Lord Cullen said the 25th anniversary of the disaster had brought back memories of the inquiry, one of the biggest challenges of his life.
“It brings back to my mind quite a bit of the atmosphere in which we set about our work,” he added. “I remember quite keenly the feeling when we showed some of the earliest stages of the disaster in terms of what cameras had recorded.
“There was a very keen sense in the hall of the terrible events that were unfolding.
“We could not see what was happening to individuals but you could imagine it. Even then I do not think one’s personal imagination could grasp the whole horror of it.”
Lord Cullen said he hoped that the families of victims and survivors would be comforted by the fact that steps had been taken to improve offshore health and safety.
“I would say to them that I hope what has passed in the last 25 years will be a continuing reassurance that everything that can be done is being done to achieve safety,” he added.
“There is no such thing as a guarantee there will never be a major accident but you can take every possible measure within reason to prevent it happening. I would like them to feel reassured that is so.”
Meanwhile Lord Cullen believes the oil and gas industry’s “robust” safety regime will help prevent a repeat of the Piper Alpha disaster.

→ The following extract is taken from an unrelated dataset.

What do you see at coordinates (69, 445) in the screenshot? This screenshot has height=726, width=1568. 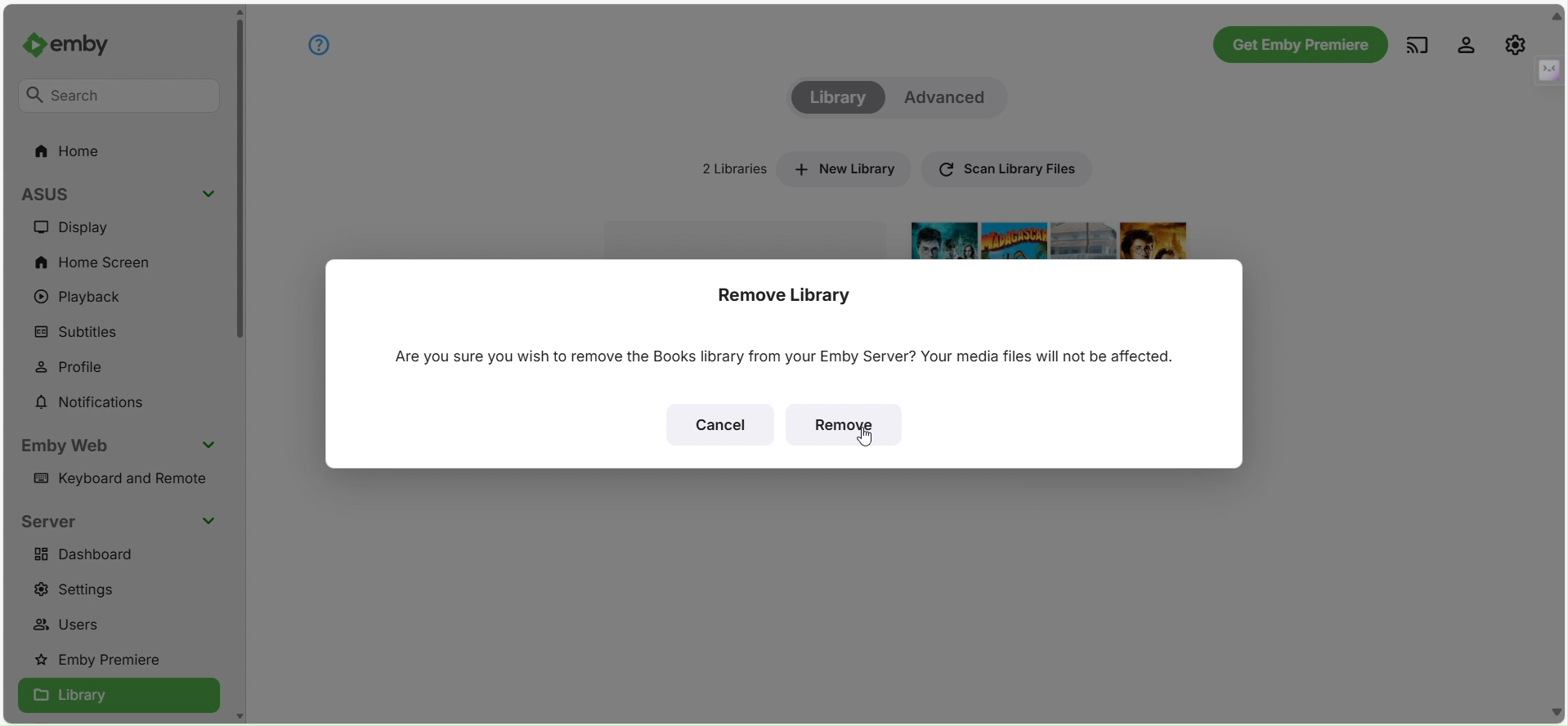 I see `Emby Web` at bounding box center [69, 445].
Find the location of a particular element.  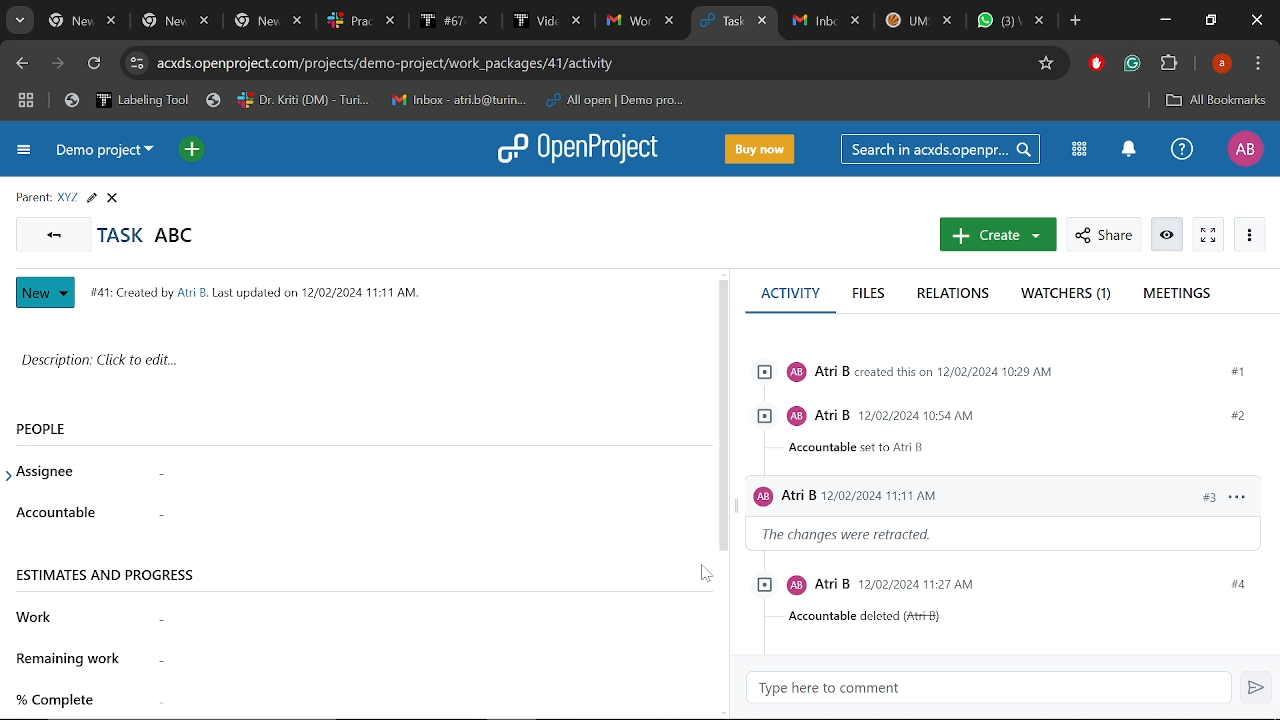

ESTIMATES AND PROGRESS is located at coordinates (109, 583).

The judge said there was no room for complacency, but added that “considerable improvements” had been made in the sector over the last 25 years.
His inquiry report made 106 recommendations, including the creation of a separate division of the Health and Safety Executive devoted to offshore safety.
Lord Cullen said the oil and gas industry responded to his suggestions “favourably”, not least because it suggested some of them. “Things have changed in the sense that the way safety is regulated is completely different to what it was 25 years ago,” he added. “That shows in both the design of offshore installations, the equipment and the way in which they are operated.”
Lord Cullen said he was “very aware” that his report would be of great interest to the industry, victims’ families and people injured in the disaster, as well as the UK Government.
An event to mark the 25th anniversary of the Piper Alpha disaster is being held at the Scottish Parliament on June 26.